Data extracted from a collection |
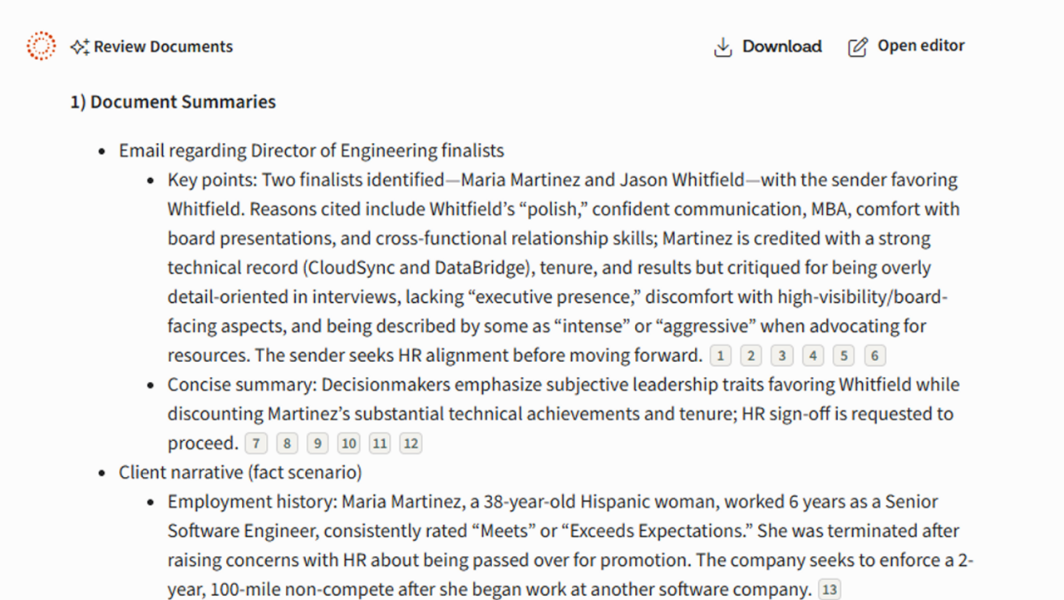Click the orange sunburst app logo

tap(41, 47)
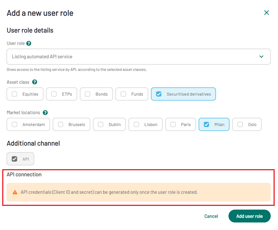This screenshot has height=230, width=278.
Task: Enable the Equities asset class checkbox
Action: 15,94
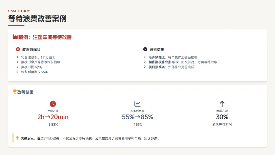Click the red clock icon above 换模时间
The image size is (275, 155).
53,104
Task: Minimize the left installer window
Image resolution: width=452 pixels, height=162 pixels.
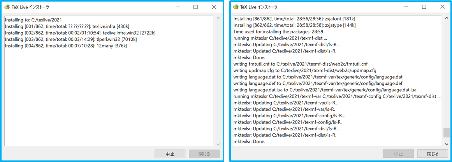Action: 178,7
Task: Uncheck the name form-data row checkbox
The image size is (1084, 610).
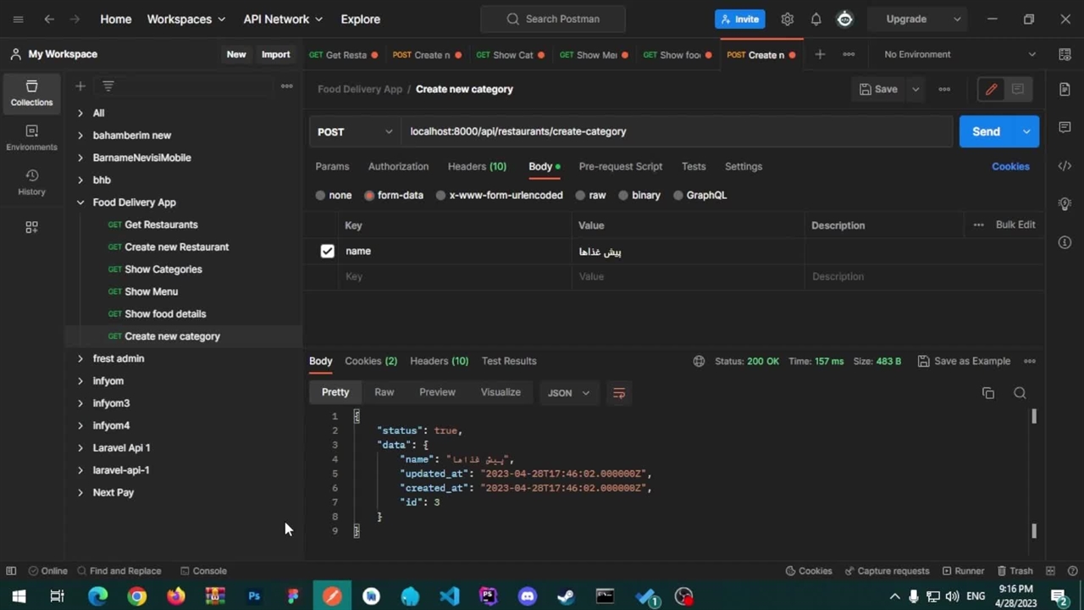Action: click(327, 251)
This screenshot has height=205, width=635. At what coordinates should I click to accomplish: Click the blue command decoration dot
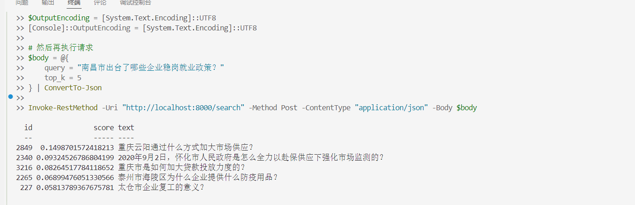(x=10, y=97)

TASK DETAILS | Please restate word for word each line from the one containing "This screenshot has height=205, width=635." to the end of the data above, without the pictures.

SOLUTION TO THE EXERCISE |
This screenshot has height=205, width=635. At what coordinates should I click to accomplish: Click the blue command decoration dot
(x=10, y=97)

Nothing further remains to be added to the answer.